Print all the records below, word for word and in full.

### INPUT DATA
»»

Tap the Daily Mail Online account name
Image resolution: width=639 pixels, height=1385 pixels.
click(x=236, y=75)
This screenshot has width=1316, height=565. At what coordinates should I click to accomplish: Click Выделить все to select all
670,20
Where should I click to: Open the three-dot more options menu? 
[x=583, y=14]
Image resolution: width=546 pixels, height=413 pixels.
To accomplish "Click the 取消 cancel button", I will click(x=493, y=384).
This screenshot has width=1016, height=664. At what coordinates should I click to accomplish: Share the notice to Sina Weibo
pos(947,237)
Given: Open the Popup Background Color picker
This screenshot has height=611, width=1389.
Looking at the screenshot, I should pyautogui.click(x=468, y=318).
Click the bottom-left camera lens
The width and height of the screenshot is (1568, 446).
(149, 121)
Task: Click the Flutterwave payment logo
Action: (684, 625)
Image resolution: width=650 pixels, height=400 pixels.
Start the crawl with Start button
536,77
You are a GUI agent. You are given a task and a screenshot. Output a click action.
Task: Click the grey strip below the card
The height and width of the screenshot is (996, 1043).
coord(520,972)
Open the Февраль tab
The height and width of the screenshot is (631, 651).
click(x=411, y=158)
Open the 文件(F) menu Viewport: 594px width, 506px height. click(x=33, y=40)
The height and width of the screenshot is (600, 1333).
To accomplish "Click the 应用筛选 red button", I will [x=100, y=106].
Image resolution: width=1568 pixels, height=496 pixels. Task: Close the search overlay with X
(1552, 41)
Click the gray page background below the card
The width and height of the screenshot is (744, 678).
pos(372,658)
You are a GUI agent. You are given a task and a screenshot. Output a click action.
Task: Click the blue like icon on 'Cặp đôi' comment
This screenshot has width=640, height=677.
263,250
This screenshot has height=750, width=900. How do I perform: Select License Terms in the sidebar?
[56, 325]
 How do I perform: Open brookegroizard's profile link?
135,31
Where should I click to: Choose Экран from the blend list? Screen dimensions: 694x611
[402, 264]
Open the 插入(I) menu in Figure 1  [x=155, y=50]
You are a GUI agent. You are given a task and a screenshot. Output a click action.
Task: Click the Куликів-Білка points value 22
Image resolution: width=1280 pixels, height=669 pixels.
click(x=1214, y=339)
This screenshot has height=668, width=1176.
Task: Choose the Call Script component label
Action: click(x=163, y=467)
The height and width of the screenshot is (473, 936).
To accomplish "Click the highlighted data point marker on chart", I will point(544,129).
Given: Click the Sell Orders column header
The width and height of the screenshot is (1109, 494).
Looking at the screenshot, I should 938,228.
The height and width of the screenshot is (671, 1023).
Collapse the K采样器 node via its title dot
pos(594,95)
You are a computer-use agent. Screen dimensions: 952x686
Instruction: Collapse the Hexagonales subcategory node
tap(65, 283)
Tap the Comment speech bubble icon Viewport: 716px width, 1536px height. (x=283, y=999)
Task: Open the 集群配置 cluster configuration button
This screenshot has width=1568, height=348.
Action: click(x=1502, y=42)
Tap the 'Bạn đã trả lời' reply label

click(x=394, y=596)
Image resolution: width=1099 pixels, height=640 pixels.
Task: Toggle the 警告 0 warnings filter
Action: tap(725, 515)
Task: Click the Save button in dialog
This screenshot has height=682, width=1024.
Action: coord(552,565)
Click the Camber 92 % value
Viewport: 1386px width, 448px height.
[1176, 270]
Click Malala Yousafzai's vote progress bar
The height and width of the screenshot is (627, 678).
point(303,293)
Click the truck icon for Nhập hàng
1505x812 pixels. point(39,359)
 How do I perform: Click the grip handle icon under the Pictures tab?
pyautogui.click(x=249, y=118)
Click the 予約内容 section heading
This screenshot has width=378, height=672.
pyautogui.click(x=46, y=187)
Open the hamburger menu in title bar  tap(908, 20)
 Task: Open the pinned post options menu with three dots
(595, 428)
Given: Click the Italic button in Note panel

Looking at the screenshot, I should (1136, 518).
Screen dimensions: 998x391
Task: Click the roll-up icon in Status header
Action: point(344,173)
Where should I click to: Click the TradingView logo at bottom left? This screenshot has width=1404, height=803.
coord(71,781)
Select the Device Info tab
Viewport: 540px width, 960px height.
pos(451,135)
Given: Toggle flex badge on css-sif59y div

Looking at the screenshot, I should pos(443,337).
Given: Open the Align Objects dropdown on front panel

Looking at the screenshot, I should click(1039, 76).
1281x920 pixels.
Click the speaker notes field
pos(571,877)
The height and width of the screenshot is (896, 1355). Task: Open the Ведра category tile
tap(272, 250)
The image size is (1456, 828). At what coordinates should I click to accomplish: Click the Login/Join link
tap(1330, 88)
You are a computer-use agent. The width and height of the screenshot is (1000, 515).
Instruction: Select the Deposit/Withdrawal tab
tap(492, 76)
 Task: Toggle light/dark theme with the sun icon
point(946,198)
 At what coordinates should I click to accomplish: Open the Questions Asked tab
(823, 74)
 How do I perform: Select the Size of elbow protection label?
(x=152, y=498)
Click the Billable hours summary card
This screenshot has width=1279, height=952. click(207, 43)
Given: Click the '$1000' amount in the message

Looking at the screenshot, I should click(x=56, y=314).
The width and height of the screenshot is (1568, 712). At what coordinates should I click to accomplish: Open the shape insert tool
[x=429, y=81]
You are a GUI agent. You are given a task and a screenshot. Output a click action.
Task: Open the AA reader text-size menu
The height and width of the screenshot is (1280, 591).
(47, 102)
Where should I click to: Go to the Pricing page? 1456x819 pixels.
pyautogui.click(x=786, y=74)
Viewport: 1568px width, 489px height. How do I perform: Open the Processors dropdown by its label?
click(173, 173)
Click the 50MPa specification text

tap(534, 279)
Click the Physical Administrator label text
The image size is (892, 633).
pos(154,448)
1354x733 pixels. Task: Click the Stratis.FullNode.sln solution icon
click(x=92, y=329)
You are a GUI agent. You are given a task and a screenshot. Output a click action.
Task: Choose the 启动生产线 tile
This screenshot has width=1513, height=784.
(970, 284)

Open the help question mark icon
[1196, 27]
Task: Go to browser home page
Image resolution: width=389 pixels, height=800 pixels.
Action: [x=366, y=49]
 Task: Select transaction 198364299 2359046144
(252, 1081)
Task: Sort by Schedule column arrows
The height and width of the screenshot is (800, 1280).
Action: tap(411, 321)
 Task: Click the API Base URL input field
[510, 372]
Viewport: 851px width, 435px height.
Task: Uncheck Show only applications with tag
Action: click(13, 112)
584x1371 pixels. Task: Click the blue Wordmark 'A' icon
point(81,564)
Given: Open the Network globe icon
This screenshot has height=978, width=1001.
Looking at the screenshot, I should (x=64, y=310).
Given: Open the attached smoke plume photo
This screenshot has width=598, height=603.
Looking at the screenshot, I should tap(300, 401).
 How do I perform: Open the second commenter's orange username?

««

### RESPONSE TO THIS EXERCISE
Tap the Daily Mail Online account name
Image resolution: width=639 pixels, height=1385 pixels.
click(x=236, y=75)
This screenshot has width=1316, height=565. At what coordinates should I click to accomplish: Click Выделить все to select all
670,20
Where should I click to: Open the three-dot more options menu? 
[x=583, y=14]
Image resolution: width=546 pixels, height=413 pixels.
To accomplish "Click the 取消 cancel button", I will click(x=493, y=384).
This screenshot has width=1016, height=664. At what coordinates should I click to accomplish: Share the notice to Sina Weibo
pos(947,237)
Given: Open the Popup Background Color picker
This screenshot has height=611, width=1389.
Looking at the screenshot, I should pyautogui.click(x=468, y=318).
Click the bottom-left camera lens
The width and height of the screenshot is (1568, 446).
(149, 121)
Task: Click the Flutterwave payment logo
Action: (684, 625)
Image resolution: width=650 pixels, height=400 pixels.
Start the crawl with Start button
536,77
You are a GUI agent. You are given a task and a screenshot. Output a click action.
Task: Click the grey strip below the card
The height and width of the screenshot is (996, 1043).
coord(520,972)
Open the Февраль tab
The height and width of the screenshot is (631, 651).
click(x=411, y=158)
Open the 文件(F) menu Viewport: 594px width, 506px height. click(x=33, y=40)
The height and width of the screenshot is (600, 1333).
To accomplish "Click the 应用筛选 red button", I will [x=100, y=106].
Image resolution: width=1568 pixels, height=496 pixels. Task: Close the search overlay with X
(1552, 41)
Click the gray page background below the card
The width and height of the screenshot is (744, 678).
pos(372,658)
You are a GUI agent. You are given a task and a screenshot. Output a click action.
Task: Click the blue like icon on 'Cặp đôi' comment
This screenshot has width=640, height=677.
263,250
This screenshot has height=750, width=900. How do I perform: Select License Terms in the sidebar?
[56, 325]
 How do I perform: Open brookegroizard's profile link?
135,31
Where should I click to: Choose Экран from the blend list? Screen dimensions: 694x611
[402, 264]
Open the 插入(I) menu in Figure 1  [x=155, y=50]
You are a GUI agent. You are given a task and a screenshot. Output a click action.
Task: Click the Куликів-Білка points value 22
Image resolution: width=1280 pixels, height=669 pixels.
click(x=1214, y=339)
This screenshot has height=668, width=1176.
Task: Choose the Call Script component label
Action: click(x=163, y=467)
The height and width of the screenshot is (473, 936).
To accomplish "Click the highlighted data point marker on chart", I will point(544,129).
Given: Click the Sell Orders column header
The width and height of the screenshot is (1109, 494).
Looking at the screenshot, I should 938,228.
The height and width of the screenshot is (671, 1023).
Collapse the K采样器 node via its title dot
pos(594,95)
You are a computer-use agent. Screen dimensions: 952x686
Instruction: Collapse the Hexagonales subcategory node
tap(65, 283)
Tap the Comment speech bubble icon Viewport: 716px width, 1536px height. (x=283, y=999)
Task: Open the 集群配置 cluster configuration button
This screenshot has width=1568, height=348.
Action: click(x=1502, y=42)
Tap the 'Bạn đã trả lời' reply label

click(x=394, y=596)
Image resolution: width=1099 pixels, height=640 pixels.
Task: Toggle the 警告 0 warnings filter
Action: tap(725, 515)
Task: Click the Save button in dialog
This screenshot has height=682, width=1024.
Action: coord(552,565)
Click the Camber 92 % value
Viewport: 1386px width, 448px height.
[1176, 270]
Click Malala Yousafzai's vote progress bar
The height and width of the screenshot is (627, 678).
point(303,293)
Click the truck icon for Nhập hàng
1505x812 pixels. point(39,359)
 How do I perform: Click the grip handle icon under the Pictures tab?
pyautogui.click(x=249, y=118)
Click the 予約内容 section heading
This screenshot has width=378, height=672.
pyautogui.click(x=46, y=187)
Open the hamburger menu in title bar  tap(908, 20)
 Task: Open the pinned post options menu with three dots
(595, 428)
Given: Click the Italic button in Note panel

Looking at the screenshot, I should (1136, 518).
Screen dimensions: 998x391
Task: Click the roll-up icon in Status header
Action: point(344,173)
Where should I click to: Click the TradingView logo at bottom left? This screenshot has width=1404, height=803.
coord(71,781)
Select the Device Info tab
Viewport: 540px width, 960px height.
pos(451,135)
Given: Toggle flex badge on css-sif59y div

Looking at the screenshot, I should pos(443,337).
Given: Open the Align Objects dropdown on front panel

Looking at the screenshot, I should click(1039, 76).
1281x920 pixels.
Click the speaker notes field
pos(571,877)
The height and width of the screenshot is (896, 1355). Task: Open the Ведра category tile
tap(272, 250)
The image size is (1456, 828). At what coordinates should I click to accomplish: Click the Login/Join link
tap(1330, 88)
You are a computer-use agent. The width and height of the screenshot is (1000, 515).
Instruction: Select the Deposit/Withdrawal tab
tap(492, 76)
 Task: Toggle light/dark theme with the sun icon
point(946,198)
 At what coordinates should I click to accomplish: Open the Questions Asked tab
(823, 74)
 How do I perform: Select the Size of elbow protection label?
(x=152, y=498)
Click the Billable hours summary card
This screenshot has width=1279, height=952. click(207, 43)
Given: Click the '$1000' amount in the message

Looking at the screenshot, I should click(x=56, y=314).
The width and height of the screenshot is (1568, 712). At what coordinates should I click to accomplish: Open the shape insert tool
[x=429, y=81]
You are a GUI agent. You are given a task and a screenshot. Output a click action.
Task: Open the AA reader text-size menu
The height and width of the screenshot is (1280, 591).
(47, 102)
Where should I click to: Go to the Pricing page? 1456x819 pixels.
pyautogui.click(x=786, y=74)
Viewport: 1568px width, 489px height. How do I perform: Open the Processors dropdown by its label?
click(173, 173)
Click the 50MPa specification text

tap(534, 279)
Click the Physical Administrator label text
The image size is (892, 633).
pos(154,448)
1354x733 pixels. Task: Click the Stratis.FullNode.sln solution icon
click(x=92, y=329)
You are a GUI agent. You are given a task and a screenshot. Output a click action.
Task: Choose the 启动生产线 tile
This screenshot has width=1513, height=784.
(970, 284)

Open the help question mark icon
[1196, 27]
Task: Go to browser home page
Image resolution: width=389 pixels, height=800 pixels.
Action: [x=366, y=49]
 Task: Select transaction 198364299 2359046144
(252, 1081)
Task: Sort by Schedule column arrows
The height and width of the screenshot is (800, 1280).
Action: tap(411, 321)
 Task: Click the API Base URL input field
[510, 372]
Viewport: 851px width, 435px height.
Task: Uncheck Show only applications with tag
Action: click(13, 112)
584x1371 pixels. Task: Click the blue Wordmark 'A' icon
point(81,564)
Given: Open the Network globe icon
This screenshot has height=978, width=1001.
Looking at the screenshot, I should (x=64, y=310).
Given: Open the attached smoke plume photo
This screenshot has width=598, height=603.
Looking at the screenshot, I should tap(300, 401).
 How do I perform: Open the second commenter's orange username?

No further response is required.